Wo wird’s also hingehen? Nun, immerhin der Chef der Eidgenössischen Finanzmarktaufsicht Finma, Patrick Raaflaub, formuliert es trocken: «Das Risiko, dass weitere Banken zusammenbrechen, besteht.» Das muss man sich wirklich auf der Zunge zergehen lassen. Der oberste Bankenaufseher verkündet nicht etwa, dass der Bankenplatz Schweiz dank schärfsten Kontrollen und Regulatorien, dank grundsolider Tradition so stabil und wetterfest wie das Matterhorn sei. Dass in allen Ländern der Welt, inklusive USA, England, Deutschland oder Luxemburg, Banken zusammenkrachen können. Aber doch nicht in der Schweiz, schliesslich haben wir hier vom Sündenfall UBS gelernt und in den vergangenen drei Jahren alle nötigen Konsequenzen gezogen. Da die Dinosaurier nicht aus eigenem Vermögen ihre Masse verringern können, auf dass ein Umfallen nicht einen Krater so gross wie die Schweiz auslöse, sondern höchstens ein kleines, lokales Beben, wurden sie halt von der dafür vorgesehenen staatlichen Behörde zwangsweise gesundgeschrumpft. Wenn Raaflaub das gesagt hätte, wenn das die Finma getan hätte, könnten wir uns Hoffnung machen, dass das zweite Szenario eintritt.
So aber müssen wir uns damit trösten, dass der Anteil des Schweizer Bankenplatzes an der gesamten Wertschöpfung nach eigenen Angaben bloss 6,2 Prozent beträgt.1 Das Rausschmeissen von Mitarbeitern und das Verkleinern zu umfangreicher Bilanzräder erledigen die Banken ja schon ansatzweise selbst. Noch sprudeln zwar die Boni, aber sie landen nicht mehr so direkt und schnell auf den Konten der Direktorenklasse.

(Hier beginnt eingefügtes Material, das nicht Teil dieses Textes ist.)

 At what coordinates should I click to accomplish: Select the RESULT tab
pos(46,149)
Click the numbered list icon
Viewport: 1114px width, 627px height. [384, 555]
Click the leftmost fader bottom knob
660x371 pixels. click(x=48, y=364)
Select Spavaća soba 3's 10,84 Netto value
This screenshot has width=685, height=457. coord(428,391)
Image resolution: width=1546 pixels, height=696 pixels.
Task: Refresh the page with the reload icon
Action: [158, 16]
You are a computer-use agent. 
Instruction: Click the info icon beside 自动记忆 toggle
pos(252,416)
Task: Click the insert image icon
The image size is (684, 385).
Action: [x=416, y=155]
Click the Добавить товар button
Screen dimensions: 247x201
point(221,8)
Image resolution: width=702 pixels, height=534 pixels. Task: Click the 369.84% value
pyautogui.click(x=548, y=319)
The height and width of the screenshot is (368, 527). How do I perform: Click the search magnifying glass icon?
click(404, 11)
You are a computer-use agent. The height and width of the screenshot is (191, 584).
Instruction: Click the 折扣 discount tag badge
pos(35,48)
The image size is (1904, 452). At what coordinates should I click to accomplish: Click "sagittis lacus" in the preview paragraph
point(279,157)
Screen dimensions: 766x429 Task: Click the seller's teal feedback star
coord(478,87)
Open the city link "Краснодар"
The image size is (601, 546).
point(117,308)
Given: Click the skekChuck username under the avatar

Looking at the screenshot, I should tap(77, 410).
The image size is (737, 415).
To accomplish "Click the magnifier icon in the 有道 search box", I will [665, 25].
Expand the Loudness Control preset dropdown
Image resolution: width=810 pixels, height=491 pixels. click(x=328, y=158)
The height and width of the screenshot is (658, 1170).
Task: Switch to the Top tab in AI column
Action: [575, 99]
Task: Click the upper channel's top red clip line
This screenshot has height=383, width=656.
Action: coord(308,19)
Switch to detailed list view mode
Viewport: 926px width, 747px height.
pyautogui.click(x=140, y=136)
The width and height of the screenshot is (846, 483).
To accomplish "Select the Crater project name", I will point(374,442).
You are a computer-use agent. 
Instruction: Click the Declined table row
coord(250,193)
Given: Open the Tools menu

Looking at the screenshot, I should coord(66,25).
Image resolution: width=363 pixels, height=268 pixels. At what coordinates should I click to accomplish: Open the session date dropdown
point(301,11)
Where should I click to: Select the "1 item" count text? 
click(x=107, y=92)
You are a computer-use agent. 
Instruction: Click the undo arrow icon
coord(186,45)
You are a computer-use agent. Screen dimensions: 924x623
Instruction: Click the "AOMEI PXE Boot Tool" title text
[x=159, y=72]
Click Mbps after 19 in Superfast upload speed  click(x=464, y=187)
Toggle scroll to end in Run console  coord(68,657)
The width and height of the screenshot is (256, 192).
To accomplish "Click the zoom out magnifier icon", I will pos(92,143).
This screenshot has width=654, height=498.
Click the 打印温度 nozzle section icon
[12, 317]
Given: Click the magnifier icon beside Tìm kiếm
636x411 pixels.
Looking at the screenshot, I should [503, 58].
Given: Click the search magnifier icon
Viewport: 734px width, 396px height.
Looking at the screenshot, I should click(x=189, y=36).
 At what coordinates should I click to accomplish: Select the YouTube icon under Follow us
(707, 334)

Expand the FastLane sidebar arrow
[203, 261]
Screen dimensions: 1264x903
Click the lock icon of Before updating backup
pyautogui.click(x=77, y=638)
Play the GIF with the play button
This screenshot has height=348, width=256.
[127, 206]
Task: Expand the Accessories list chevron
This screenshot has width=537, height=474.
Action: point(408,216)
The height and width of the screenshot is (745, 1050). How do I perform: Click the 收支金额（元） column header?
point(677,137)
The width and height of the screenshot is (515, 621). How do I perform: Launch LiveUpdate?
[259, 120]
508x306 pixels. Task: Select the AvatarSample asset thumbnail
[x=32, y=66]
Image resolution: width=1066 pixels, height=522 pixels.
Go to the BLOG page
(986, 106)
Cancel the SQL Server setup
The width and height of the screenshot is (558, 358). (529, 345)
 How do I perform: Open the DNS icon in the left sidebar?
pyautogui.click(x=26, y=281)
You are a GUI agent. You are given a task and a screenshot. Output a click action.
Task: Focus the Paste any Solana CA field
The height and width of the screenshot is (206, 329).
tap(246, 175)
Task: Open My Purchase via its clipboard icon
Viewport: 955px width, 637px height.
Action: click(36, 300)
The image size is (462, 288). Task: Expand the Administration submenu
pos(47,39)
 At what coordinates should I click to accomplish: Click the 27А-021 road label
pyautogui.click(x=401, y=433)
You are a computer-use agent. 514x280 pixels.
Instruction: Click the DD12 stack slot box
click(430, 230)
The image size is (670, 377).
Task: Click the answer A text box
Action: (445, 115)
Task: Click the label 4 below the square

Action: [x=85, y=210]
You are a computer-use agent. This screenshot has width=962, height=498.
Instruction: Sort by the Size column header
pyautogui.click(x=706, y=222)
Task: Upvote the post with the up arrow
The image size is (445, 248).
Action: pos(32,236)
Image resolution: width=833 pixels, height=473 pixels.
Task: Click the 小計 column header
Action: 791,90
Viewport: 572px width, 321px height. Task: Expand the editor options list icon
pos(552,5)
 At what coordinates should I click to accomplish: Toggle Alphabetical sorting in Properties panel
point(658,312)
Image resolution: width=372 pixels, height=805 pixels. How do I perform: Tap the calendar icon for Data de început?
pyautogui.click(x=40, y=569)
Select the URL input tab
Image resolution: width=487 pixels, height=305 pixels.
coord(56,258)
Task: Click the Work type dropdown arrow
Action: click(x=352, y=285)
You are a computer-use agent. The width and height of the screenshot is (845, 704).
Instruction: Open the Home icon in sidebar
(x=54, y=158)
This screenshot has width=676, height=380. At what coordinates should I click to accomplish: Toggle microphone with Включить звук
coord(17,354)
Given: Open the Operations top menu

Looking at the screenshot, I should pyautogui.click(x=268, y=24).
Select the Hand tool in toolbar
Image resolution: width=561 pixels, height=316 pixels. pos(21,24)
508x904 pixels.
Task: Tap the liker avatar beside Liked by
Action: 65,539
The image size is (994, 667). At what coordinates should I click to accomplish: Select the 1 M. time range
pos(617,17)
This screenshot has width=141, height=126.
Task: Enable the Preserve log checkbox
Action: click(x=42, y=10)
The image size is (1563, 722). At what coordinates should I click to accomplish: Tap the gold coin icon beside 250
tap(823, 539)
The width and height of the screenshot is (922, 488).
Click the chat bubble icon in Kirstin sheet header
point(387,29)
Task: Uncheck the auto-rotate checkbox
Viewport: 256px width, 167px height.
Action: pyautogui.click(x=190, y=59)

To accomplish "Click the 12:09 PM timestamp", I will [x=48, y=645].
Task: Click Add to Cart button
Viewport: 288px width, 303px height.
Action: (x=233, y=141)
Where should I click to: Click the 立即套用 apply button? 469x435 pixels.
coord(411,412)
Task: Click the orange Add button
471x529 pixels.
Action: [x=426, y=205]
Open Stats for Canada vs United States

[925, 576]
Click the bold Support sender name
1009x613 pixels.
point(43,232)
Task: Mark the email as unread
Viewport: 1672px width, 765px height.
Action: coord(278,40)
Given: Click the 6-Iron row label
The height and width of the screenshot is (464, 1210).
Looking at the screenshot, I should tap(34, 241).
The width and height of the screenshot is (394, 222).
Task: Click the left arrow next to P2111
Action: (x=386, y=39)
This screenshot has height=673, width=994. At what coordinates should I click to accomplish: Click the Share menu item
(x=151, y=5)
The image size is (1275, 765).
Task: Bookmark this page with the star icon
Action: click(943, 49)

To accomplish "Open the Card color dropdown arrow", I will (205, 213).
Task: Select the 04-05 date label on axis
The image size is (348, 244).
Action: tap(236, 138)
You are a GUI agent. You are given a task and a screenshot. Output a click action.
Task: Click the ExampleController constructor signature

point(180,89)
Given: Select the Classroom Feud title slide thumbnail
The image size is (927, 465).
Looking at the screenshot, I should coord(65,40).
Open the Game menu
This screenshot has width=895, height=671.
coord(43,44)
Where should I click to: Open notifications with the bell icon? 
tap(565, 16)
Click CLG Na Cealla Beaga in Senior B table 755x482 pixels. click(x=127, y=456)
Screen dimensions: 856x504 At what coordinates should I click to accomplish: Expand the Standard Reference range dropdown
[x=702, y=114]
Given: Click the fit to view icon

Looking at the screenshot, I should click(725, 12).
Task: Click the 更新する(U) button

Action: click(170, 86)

Aber Banking hat einen grossen Vorteil. Es besteht grösstenteils aus Fassade, Reputationsmanagement, einem Haufen Computer und Personal. Im Gegensatz zur Textil- oder Maschinenindustrie wird selbst ein gewaltiges Einschrumpfen des Schweizer Banking keinen sichtbaren Krater hinterlassen. Einige Arbeitslose, freier Büroraum an bester Lage, mehr wird da nicht sein. Gelegentlich wird man einen leicht hilflosen, gut gewandeten Herrn sehen, der vor einem Billettautomaten steht und sich fragt, wie man eigentlich ein Ticket fürs Tram löst. Weil er sich nicht mehr erinnern kann, wie das geht. Weil er sich nicht daran erinnerte, dass es nur eine Generation zuvor zum guten und üblichen Ton gehörte, dass auch der Bankdirektor mit der Strassenbahn zur Arbeit fährt.
Natürlich wird dieser sehr wahrscheinliche Niedergang von lautem Wehklagen und düsteren Ankündigungen eines fast sicheren Endes der Schweiz begleitet werden. Aber keine Bange. Das hätten die Dinosaurier auch so gehalten. Wären sie des Sprechens mächtig gewesen.